━━━ Task material
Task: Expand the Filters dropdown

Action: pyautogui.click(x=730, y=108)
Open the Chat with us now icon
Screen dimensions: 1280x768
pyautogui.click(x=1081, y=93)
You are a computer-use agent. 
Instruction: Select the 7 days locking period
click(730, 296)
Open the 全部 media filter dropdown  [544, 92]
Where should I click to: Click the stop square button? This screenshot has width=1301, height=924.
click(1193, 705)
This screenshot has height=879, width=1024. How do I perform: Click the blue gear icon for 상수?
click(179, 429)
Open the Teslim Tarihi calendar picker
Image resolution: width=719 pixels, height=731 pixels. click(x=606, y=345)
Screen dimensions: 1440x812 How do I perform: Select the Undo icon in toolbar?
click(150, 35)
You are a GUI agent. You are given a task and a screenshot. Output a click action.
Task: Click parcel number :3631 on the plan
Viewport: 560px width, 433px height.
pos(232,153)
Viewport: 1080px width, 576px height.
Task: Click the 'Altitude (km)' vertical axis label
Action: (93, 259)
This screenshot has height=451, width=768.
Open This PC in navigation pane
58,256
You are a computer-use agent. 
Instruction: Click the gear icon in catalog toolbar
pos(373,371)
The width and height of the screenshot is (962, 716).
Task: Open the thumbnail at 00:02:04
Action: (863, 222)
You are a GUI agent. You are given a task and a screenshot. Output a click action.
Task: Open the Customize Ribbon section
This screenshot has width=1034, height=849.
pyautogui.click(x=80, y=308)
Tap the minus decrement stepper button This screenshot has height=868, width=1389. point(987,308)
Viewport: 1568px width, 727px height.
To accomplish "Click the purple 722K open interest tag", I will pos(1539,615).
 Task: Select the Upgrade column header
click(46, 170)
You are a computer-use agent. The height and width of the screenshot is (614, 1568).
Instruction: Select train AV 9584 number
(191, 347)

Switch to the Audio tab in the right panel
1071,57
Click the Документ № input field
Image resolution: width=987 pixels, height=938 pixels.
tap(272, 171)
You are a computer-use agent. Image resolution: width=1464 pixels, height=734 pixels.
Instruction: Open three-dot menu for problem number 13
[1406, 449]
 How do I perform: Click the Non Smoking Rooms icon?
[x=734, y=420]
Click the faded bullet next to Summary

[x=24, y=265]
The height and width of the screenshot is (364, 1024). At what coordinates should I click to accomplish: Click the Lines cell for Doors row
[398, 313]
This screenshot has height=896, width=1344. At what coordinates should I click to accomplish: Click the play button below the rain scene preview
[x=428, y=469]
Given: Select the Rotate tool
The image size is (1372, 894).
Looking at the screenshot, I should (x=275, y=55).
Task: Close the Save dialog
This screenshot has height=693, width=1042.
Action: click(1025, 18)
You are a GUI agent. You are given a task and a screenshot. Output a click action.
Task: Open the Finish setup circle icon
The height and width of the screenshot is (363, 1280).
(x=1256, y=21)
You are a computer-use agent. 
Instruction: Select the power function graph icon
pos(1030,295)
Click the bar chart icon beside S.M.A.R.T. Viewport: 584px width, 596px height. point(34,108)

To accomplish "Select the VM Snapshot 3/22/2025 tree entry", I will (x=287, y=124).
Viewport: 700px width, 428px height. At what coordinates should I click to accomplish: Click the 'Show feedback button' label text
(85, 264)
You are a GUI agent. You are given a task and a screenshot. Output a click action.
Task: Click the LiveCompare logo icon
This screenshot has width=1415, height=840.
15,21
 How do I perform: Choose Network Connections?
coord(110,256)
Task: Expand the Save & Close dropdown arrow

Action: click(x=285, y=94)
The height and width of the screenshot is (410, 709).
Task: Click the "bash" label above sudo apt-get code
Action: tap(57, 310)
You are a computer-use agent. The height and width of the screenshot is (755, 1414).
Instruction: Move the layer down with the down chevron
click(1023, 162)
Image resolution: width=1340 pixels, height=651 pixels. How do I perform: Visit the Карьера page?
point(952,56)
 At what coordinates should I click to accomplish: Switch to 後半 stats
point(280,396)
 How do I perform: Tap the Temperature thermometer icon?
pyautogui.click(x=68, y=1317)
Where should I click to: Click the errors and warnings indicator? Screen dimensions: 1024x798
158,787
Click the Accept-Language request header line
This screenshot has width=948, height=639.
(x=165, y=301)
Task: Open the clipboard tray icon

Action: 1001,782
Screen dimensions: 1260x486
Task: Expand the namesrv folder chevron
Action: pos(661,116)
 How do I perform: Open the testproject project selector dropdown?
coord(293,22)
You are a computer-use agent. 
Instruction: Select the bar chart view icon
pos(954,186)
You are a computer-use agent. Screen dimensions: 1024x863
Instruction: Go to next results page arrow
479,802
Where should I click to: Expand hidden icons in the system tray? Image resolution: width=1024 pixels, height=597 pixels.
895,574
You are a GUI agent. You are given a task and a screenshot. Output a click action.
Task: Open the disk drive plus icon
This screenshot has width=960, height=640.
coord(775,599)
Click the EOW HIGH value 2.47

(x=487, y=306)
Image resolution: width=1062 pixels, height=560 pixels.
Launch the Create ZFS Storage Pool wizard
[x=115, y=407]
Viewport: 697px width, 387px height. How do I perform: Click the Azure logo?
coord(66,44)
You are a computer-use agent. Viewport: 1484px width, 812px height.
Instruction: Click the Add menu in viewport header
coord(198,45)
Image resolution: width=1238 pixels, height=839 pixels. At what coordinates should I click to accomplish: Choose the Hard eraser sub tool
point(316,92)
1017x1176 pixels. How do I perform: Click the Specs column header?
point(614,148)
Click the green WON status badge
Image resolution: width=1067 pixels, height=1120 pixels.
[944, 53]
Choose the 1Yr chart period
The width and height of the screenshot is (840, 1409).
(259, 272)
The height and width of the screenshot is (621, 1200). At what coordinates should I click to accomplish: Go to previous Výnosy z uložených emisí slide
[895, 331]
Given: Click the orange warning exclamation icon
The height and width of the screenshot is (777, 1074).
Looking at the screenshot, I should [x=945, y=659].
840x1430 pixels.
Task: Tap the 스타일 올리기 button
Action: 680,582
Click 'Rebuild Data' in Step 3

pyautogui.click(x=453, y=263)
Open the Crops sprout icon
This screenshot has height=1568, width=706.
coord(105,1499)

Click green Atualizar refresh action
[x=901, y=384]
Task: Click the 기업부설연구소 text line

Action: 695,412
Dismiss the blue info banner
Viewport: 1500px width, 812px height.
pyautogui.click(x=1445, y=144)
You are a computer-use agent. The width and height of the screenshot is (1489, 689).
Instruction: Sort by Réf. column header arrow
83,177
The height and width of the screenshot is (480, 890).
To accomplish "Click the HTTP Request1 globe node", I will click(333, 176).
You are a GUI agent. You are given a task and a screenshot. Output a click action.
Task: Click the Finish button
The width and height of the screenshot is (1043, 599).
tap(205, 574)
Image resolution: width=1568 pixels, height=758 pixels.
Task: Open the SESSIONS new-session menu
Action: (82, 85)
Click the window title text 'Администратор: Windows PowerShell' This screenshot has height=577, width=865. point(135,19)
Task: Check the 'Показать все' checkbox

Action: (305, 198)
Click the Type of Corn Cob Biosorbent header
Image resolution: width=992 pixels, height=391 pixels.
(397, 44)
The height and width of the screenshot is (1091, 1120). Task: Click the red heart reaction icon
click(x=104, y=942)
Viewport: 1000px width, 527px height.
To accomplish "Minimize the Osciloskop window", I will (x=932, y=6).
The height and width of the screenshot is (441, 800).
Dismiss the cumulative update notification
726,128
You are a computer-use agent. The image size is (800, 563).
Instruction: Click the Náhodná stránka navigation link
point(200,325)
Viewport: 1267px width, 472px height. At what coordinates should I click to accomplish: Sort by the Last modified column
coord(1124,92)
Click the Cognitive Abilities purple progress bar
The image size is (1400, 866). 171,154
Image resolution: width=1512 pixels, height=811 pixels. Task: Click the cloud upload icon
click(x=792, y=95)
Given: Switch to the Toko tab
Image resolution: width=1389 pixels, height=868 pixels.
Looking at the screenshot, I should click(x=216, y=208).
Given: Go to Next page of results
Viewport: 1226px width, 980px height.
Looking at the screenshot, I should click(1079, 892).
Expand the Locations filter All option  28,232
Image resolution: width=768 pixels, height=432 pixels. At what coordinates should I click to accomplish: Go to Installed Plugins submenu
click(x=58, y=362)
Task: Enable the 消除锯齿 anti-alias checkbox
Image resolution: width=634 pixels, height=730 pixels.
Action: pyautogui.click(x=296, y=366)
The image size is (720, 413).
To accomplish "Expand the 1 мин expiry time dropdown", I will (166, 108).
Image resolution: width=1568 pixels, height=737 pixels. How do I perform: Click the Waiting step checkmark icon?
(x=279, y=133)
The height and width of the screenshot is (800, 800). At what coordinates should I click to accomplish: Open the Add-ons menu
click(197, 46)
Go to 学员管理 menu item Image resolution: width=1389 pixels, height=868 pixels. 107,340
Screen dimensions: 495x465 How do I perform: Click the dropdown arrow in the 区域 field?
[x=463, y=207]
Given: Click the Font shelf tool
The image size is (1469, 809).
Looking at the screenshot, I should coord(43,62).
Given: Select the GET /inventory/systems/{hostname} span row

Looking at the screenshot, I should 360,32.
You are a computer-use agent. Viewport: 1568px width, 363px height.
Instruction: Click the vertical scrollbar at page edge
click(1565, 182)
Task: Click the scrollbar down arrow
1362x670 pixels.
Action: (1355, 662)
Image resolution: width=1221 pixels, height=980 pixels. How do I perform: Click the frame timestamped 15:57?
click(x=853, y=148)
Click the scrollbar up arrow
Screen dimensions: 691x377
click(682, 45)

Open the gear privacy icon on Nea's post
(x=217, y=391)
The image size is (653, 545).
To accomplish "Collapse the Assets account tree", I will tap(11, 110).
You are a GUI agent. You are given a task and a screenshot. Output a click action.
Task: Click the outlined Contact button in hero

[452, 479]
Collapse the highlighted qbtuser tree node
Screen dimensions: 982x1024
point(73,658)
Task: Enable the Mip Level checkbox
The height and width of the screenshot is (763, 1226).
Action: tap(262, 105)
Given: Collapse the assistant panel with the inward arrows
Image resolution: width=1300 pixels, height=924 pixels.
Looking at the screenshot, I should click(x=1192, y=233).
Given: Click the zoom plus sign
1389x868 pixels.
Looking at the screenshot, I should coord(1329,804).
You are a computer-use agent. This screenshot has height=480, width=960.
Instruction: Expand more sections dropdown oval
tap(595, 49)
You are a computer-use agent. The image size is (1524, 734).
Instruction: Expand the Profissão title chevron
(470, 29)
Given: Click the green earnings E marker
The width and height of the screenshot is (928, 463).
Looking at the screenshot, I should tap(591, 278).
━━━━━━
Extract every line above containing the word "Enable".

Task: Enable the 消除锯齿 anti-alias checkbox
Task: Enable the Mip Level checkbox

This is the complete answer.